Marmont avait bien fait connaître au roi la visite qu’il avait reçue. Il appuyait de son avis personnel l’opinion devant lui émise, et parlait de retirer sans retard les ordonnances. Il chargea de ce pli un de ses aides de camp, chargé de mettre verbalement en relief, d’après ses impressions propres, la situation. Cet officier partit pour Saint-Cloud. Déjà le fidèle et clairvoyant ami du trône, l’ami des premiers jours, M. de Vitrolles, avait supplié le roi de céder. Il s’était heurté à un vieillard obstiné, ne parlant que de son droit, de ses sujets et rempli d’illusions. Le colonel porteur du pli ne fut pas plus heureux, « Abrégez ! » disait sèchement le roi, quand l’officier rappelait, par quelque détail, l’audace triomphante des insurgés. « Agissez par masse ! », C’est tout ce que put tirer du roi l’aide de camp, presque suspect…

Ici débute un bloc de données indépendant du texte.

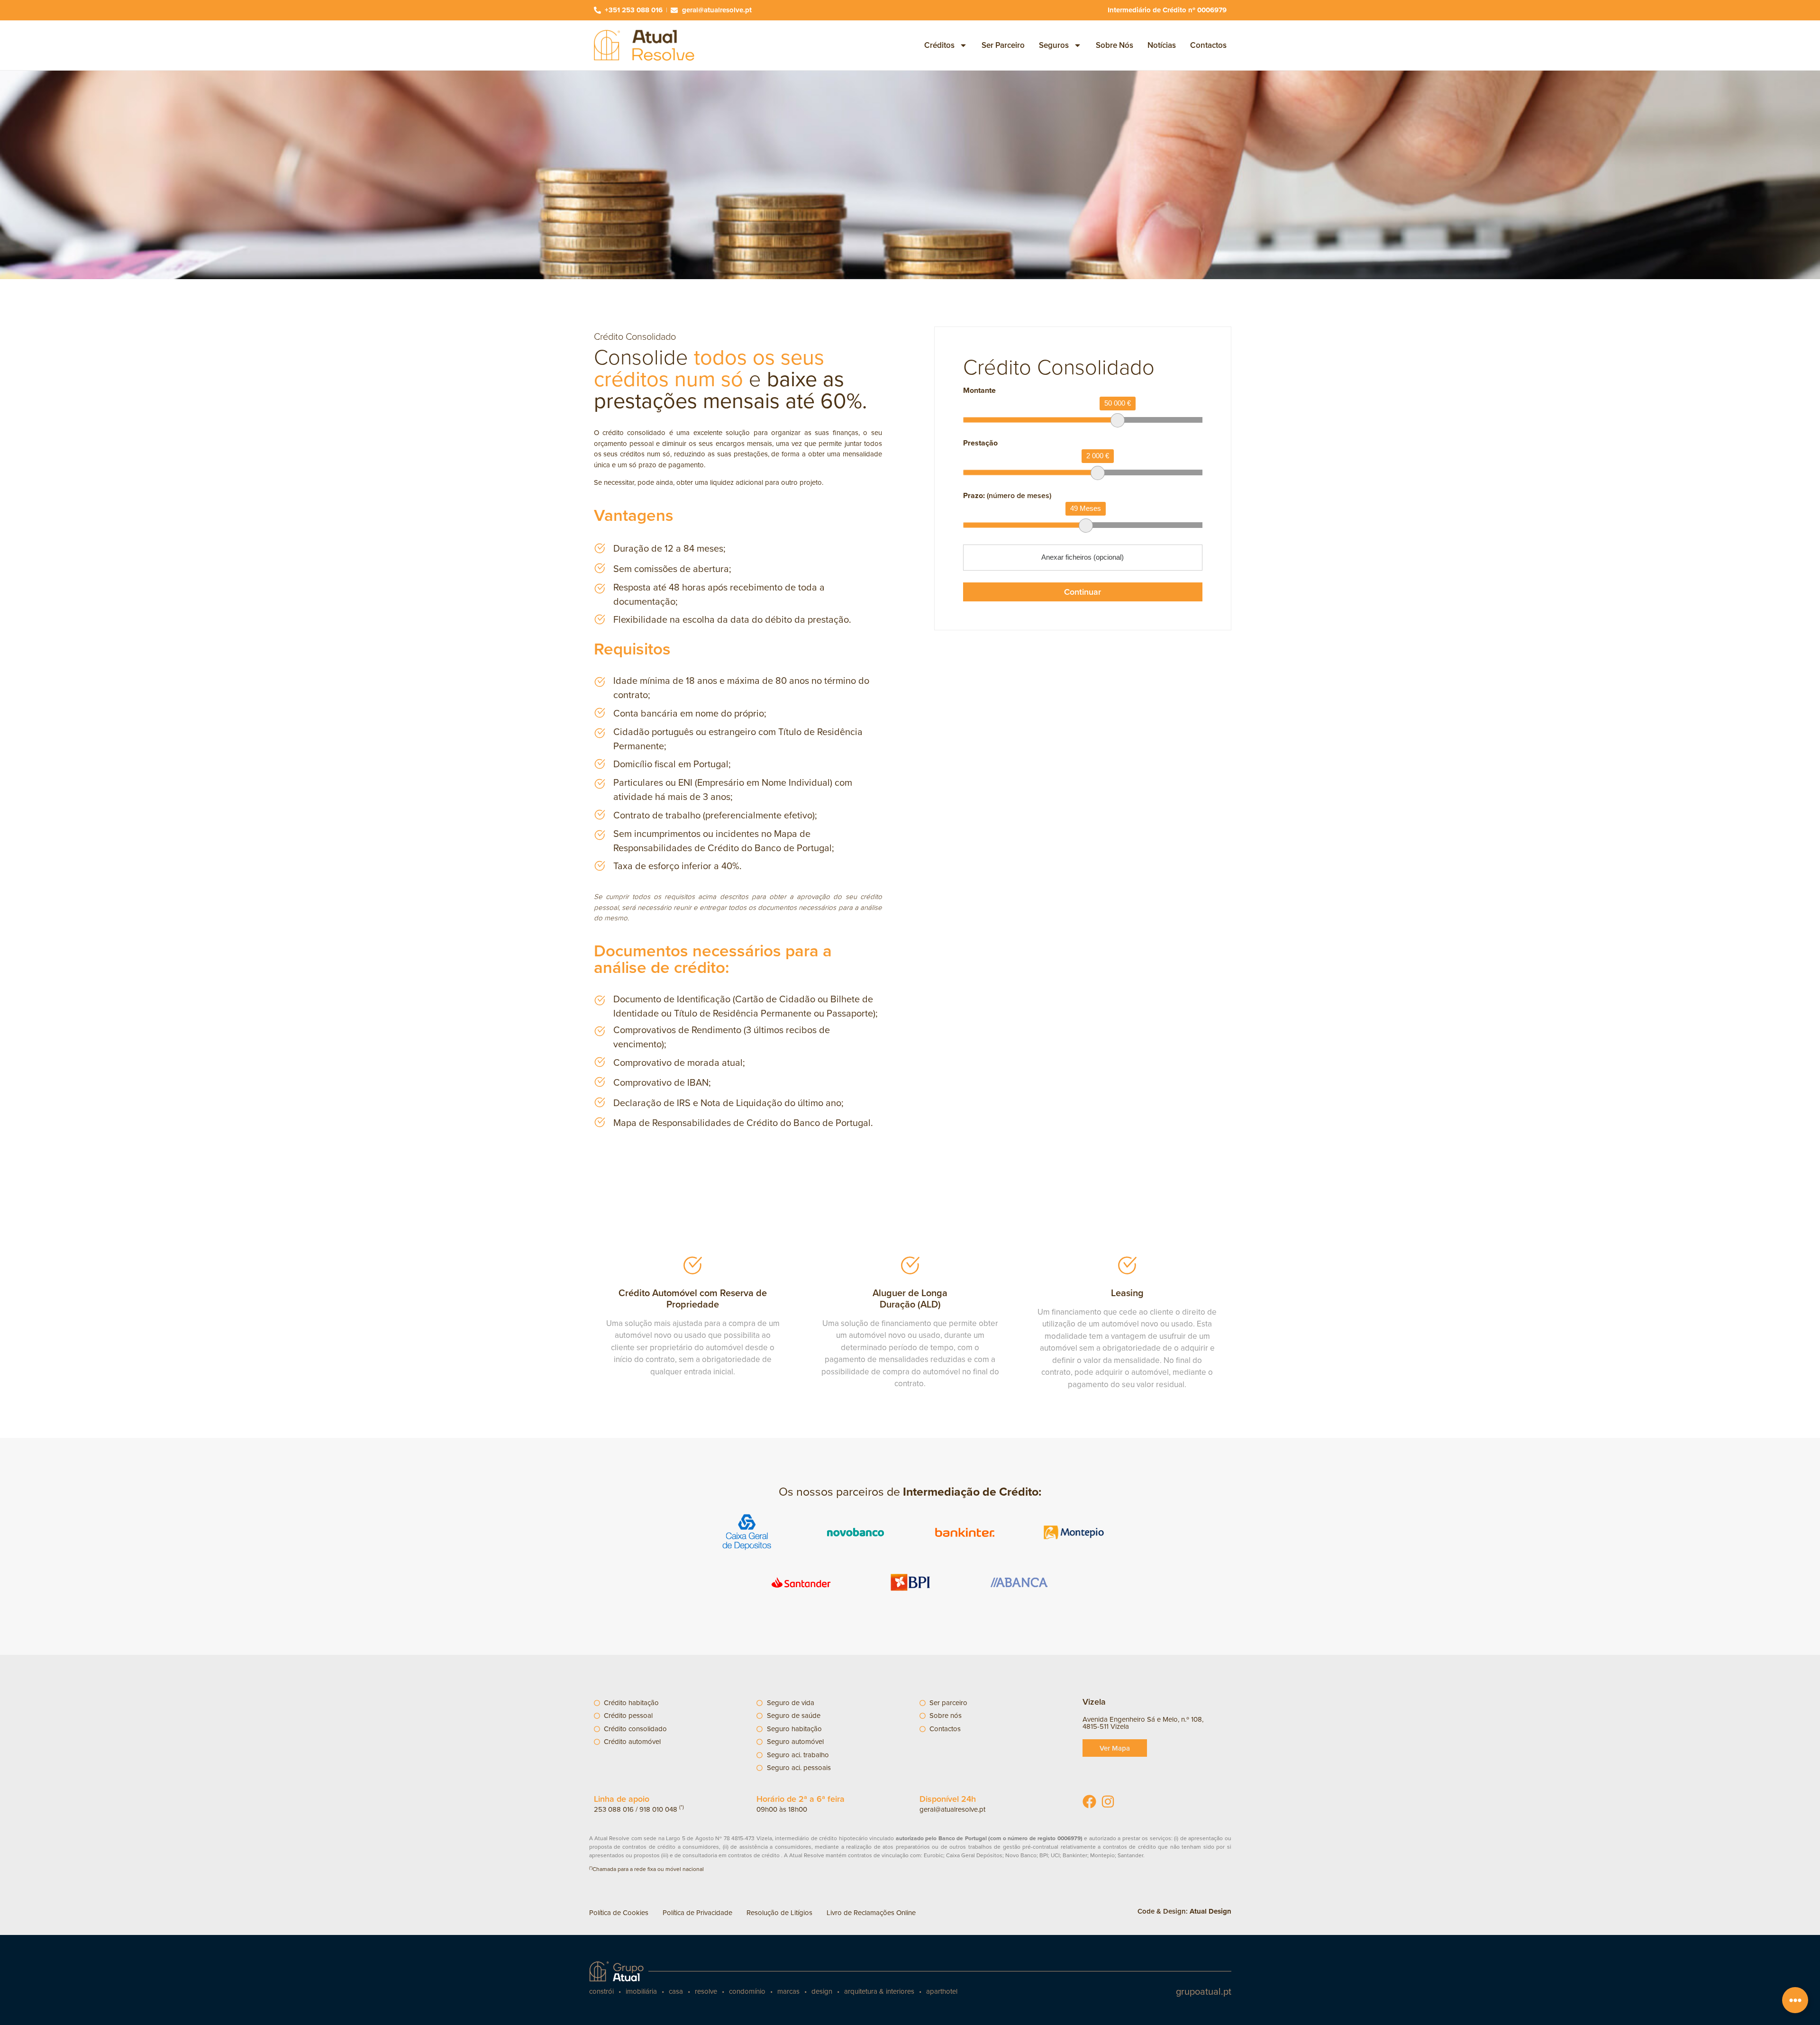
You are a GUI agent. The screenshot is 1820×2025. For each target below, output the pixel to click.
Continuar (1082, 592)
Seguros (1054, 45)
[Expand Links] (1795, 2000)
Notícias (1161, 45)
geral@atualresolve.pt (952, 1809)
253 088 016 (614, 1809)
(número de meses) (1007, 496)
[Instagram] (1108, 1801)
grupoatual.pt (1203, 1991)
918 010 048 (658, 1809)
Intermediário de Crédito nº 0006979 (1167, 10)
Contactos (1208, 45)
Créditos (939, 45)
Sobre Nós (1114, 45)
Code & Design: (1184, 1911)
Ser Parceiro (1003, 45)
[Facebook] (1089, 1801)
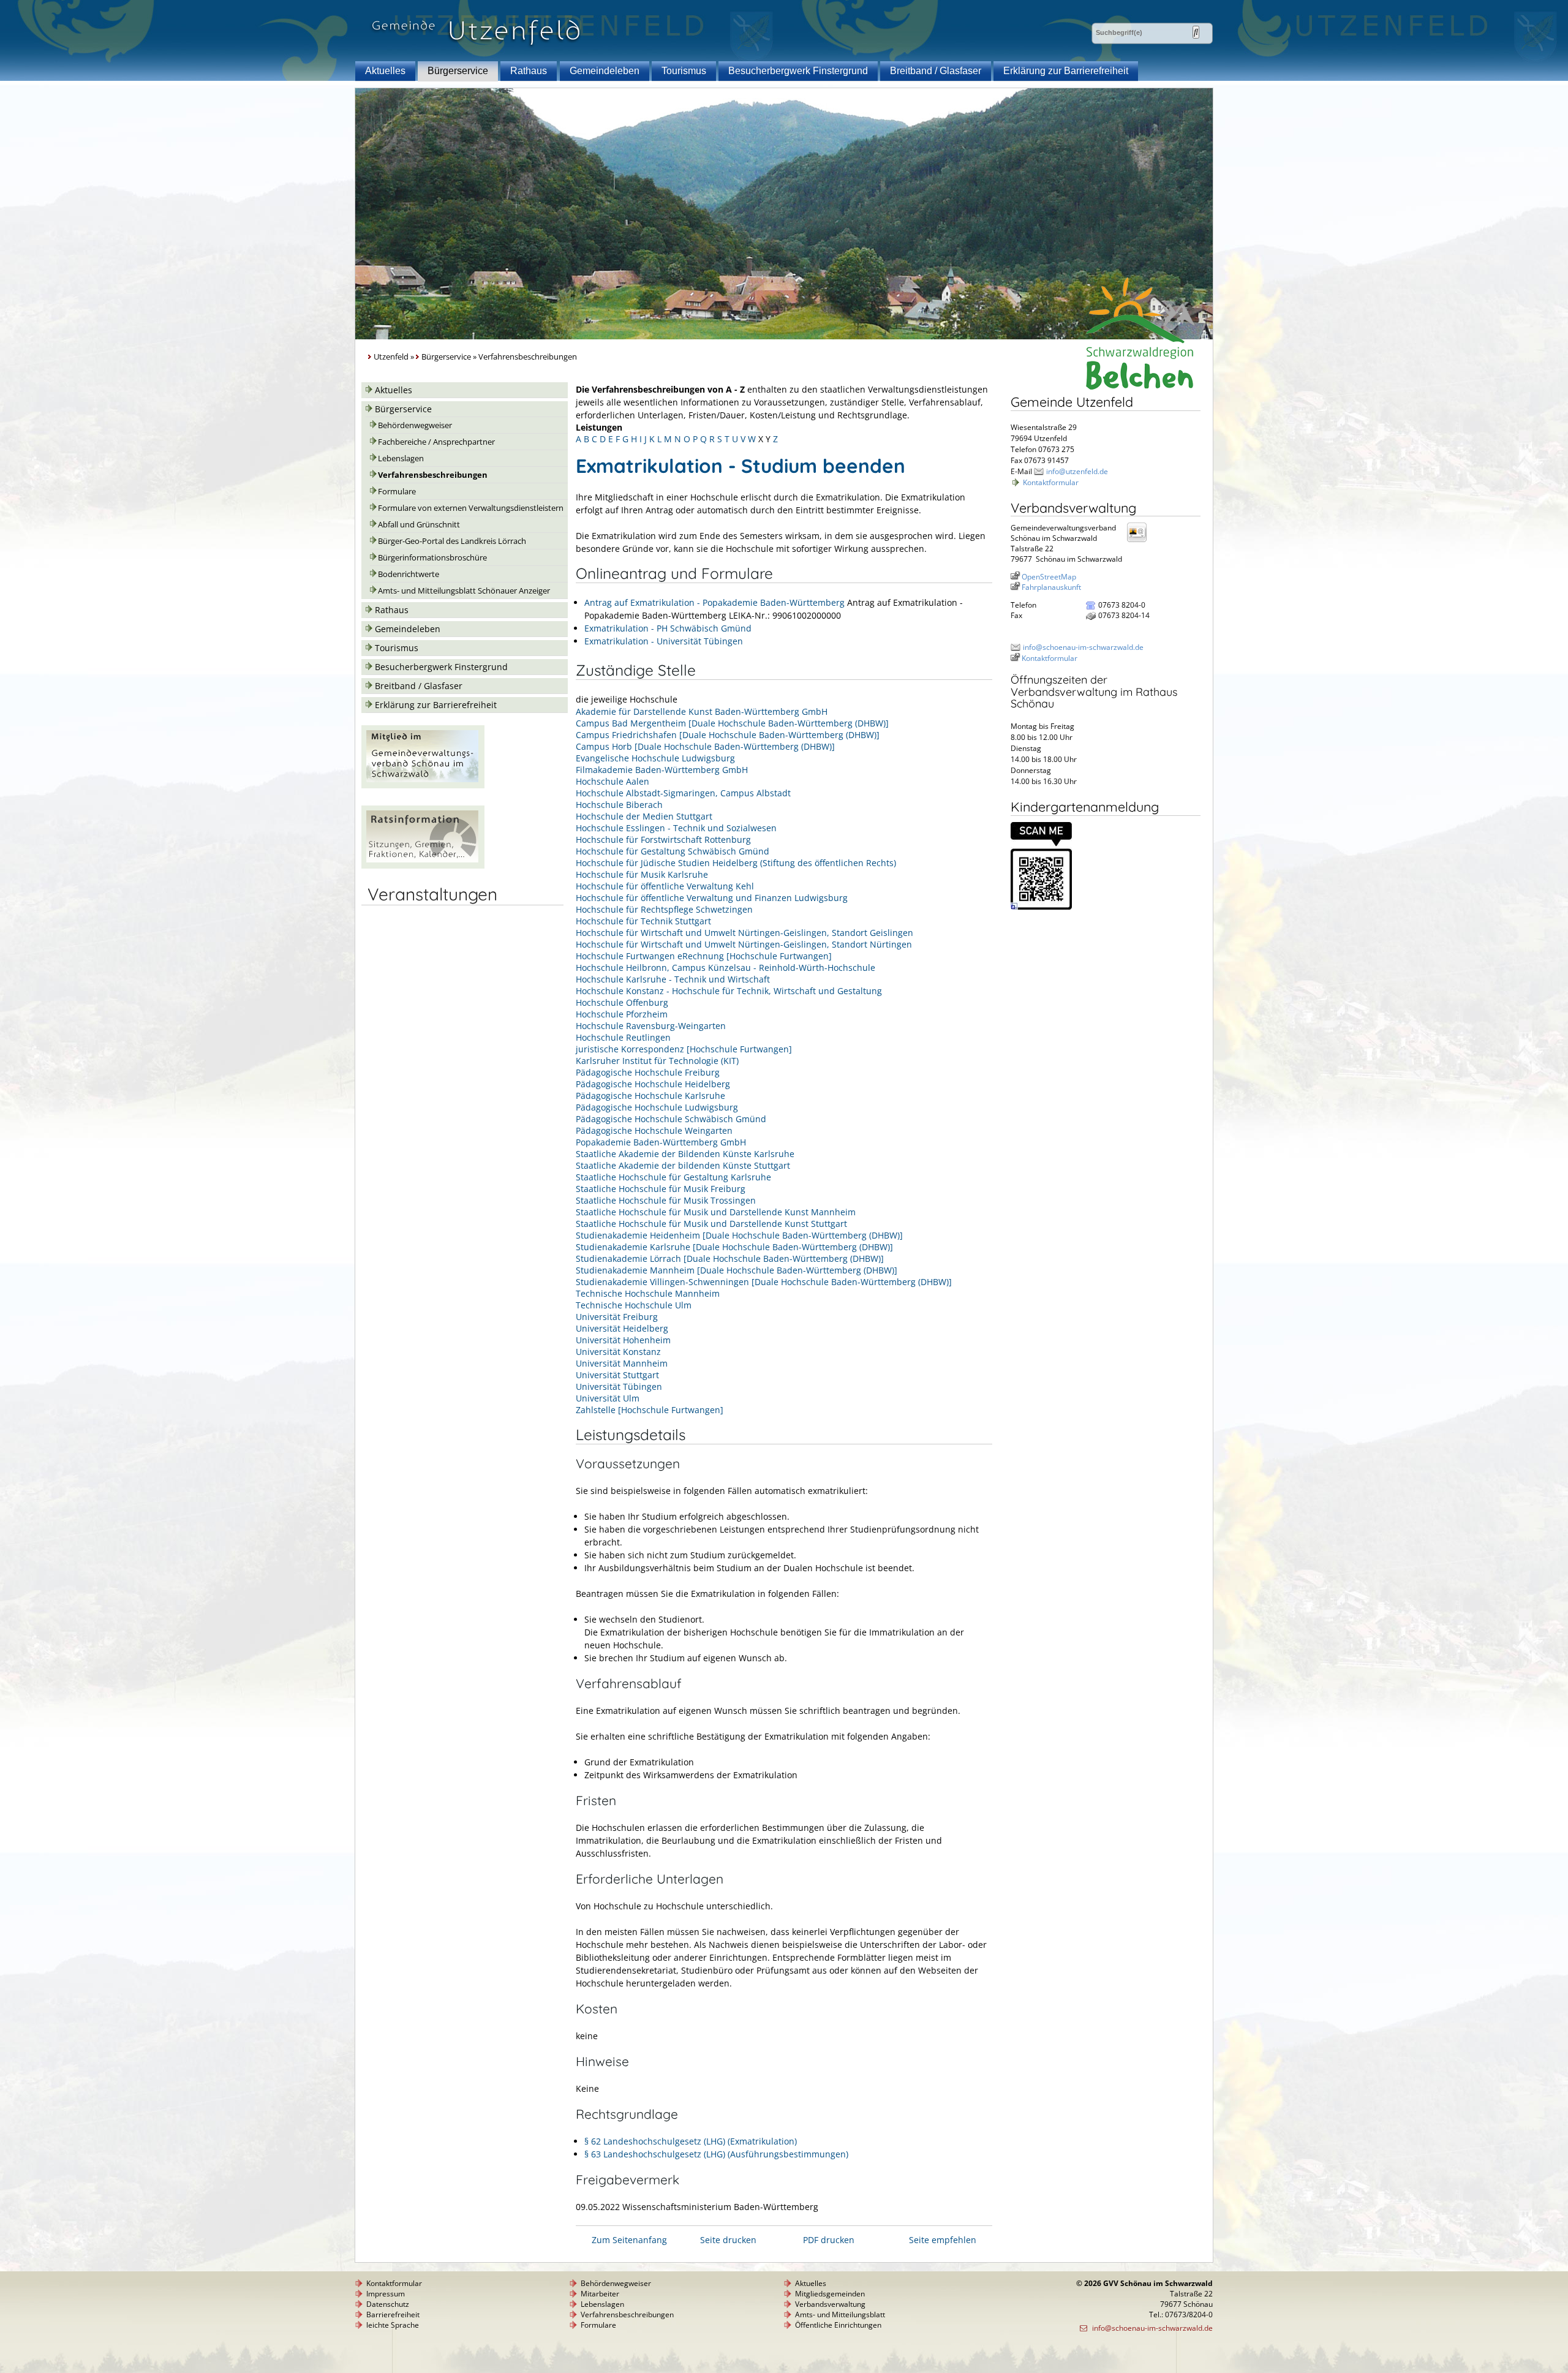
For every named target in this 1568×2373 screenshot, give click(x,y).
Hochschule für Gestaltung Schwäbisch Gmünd (672, 851)
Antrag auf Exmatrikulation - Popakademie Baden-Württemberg (714, 602)
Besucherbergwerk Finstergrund (798, 71)
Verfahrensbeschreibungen (433, 475)
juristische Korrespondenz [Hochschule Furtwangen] (684, 1049)
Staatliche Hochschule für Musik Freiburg (660, 1188)
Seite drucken (728, 2240)
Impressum (385, 2293)
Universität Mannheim (622, 1363)
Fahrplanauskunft (1051, 587)
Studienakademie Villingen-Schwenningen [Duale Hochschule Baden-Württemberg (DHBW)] (764, 1282)
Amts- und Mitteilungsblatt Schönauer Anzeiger (464, 591)
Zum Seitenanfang (629, 2240)
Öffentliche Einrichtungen (838, 2325)
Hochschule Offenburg (622, 1002)
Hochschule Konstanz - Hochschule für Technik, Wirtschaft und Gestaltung (729, 991)
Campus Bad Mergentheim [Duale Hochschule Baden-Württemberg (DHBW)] (732, 723)
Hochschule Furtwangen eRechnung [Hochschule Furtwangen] (704, 956)
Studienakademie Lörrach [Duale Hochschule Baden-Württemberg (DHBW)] (730, 1258)
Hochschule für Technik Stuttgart (643, 921)
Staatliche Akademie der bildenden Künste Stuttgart (683, 1165)
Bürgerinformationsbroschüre (432, 558)
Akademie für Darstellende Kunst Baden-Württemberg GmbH (701, 711)
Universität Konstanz (618, 1351)
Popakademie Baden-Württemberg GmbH (661, 1142)
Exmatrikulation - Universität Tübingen (663, 641)
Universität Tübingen (619, 1386)
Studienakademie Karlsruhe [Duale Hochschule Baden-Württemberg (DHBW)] (734, 1247)
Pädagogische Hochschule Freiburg (648, 1072)
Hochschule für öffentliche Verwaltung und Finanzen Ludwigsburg (712, 898)
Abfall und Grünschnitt (419, 524)
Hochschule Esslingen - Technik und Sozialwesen (676, 828)
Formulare (397, 491)
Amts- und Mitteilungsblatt (840, 2314)
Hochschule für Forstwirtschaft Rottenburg (663, 839)
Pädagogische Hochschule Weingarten (654, 1130)
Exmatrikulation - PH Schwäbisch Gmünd (668, 628)
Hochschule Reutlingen (623, 1037)
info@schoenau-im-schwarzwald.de (1083, 647)
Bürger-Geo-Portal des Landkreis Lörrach (452, 541)
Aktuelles (385, 71)
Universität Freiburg (617, 1316)
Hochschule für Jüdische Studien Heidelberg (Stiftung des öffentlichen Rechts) (736, 863)
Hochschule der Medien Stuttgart (644, 816)
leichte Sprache (392, 2325)
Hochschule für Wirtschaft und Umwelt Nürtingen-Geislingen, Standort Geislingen (744, 932)
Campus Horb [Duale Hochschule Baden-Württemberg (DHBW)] (705, 746)
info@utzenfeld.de (1077, 471)
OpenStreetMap (1049, 577)
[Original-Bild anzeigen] (1041, 907)
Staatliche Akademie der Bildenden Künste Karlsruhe (685, 1154)
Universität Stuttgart (617, 1375)
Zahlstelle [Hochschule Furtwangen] (649, 1410)
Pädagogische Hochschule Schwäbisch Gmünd (671, 1119)
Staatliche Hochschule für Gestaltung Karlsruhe (673, 1177)
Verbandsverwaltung (830, 2304)
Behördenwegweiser (415, 425)
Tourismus (684, 71)
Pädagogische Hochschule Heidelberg (653, 1084)
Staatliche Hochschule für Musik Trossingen (666, 1200)
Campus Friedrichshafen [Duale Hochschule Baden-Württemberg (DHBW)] (728, 735)
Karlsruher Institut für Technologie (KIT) (657, 1060)
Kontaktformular (1051, 482)
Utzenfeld (391, 357)
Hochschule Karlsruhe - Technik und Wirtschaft (673, 979)
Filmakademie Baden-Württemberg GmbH (662, 769)
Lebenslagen (401, 458)
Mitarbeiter (600, 2293)
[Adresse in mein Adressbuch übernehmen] (1140, 541)
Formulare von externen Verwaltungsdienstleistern (471, 508)
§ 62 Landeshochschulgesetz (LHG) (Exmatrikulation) (690, 2141)
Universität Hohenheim (623, 1340)
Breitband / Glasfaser (935, 71)
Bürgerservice (458, 71)
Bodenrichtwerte (408, 574)
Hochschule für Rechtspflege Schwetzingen (664, 909)
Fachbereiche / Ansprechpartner (436, 442)
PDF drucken (828, 2240)
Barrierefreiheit (393, 2314)
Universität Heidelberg (622, 1328)
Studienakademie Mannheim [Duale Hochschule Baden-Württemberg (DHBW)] (736, 1270)
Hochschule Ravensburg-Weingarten (651, 1026)
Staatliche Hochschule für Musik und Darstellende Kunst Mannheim (716, 1212)
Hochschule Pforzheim (622, 1014)
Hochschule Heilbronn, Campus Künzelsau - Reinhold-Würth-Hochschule (725, 967)
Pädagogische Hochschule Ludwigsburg (657, 1107)
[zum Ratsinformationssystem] (422, 865)
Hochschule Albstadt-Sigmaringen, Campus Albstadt (683, 793)
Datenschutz (387, 2304)
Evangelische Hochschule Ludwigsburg (655, 758)
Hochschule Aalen (612, 781)
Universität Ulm (607, 1398)
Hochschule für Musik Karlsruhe (642, 874)
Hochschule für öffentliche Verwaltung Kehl (665, 886)
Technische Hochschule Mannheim (648, 1293)
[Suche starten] (1196, 32)
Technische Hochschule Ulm (634, 1305)
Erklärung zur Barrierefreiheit (1065, 71)
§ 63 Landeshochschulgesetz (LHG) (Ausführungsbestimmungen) (716, 2154)
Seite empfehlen (942, 2240)
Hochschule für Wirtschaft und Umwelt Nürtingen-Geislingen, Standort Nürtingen (744, 944)
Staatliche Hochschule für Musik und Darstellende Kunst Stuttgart (711, 1223)
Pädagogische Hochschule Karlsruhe (650, 1095)
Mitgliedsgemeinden (830, 2293)
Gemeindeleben (604, 71)
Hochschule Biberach (619, 804)
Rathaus (528, 71)
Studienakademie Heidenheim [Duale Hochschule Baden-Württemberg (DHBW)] (739, 1235)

Agir par masse ! Il n’était plus temps. L’insurrection, comme une mer, battait les colonnes qui étaient venues la sillonner. Le chef de la colonne Porte-Saint-Denis, le général Quinsonnas, était prisonnier. Autour de lui, des poitrines haletantes et robustes formaient un intrépide rideau que les mains tremblantes des soldats n’osaient pas percer. À la pointe Saint-Eustache, les Suisses qui venaient par là à son secours furent assaillis avec un redoublement de colère. Balles et pierres, un orage effroyable les cribla. Ils purent cependant se frayer un chemin. Mais l’insurrection était générale. Le sang coulait partout. Partout des barricades, des fusils qui les hérissent, des fenêtres matelassées qui sont des créneaux meurtriers d’où la mort inlassable s’échappe. La nuit vint faire cesser le combat, mais non le terminer. Elle fut impénétrable dans cette ville où les réverbères avaient servi de matériaux aux barricades. Mais elle ne fut pas silencieuse. Des rumeurs, des piétinements, des roulements de charrettes, des coups de pics, tout témoignait d’une activité héroïque. Le soleil du 29 juillet, en se levant, éclaira une capitale subdivisée en mille camps retranchés.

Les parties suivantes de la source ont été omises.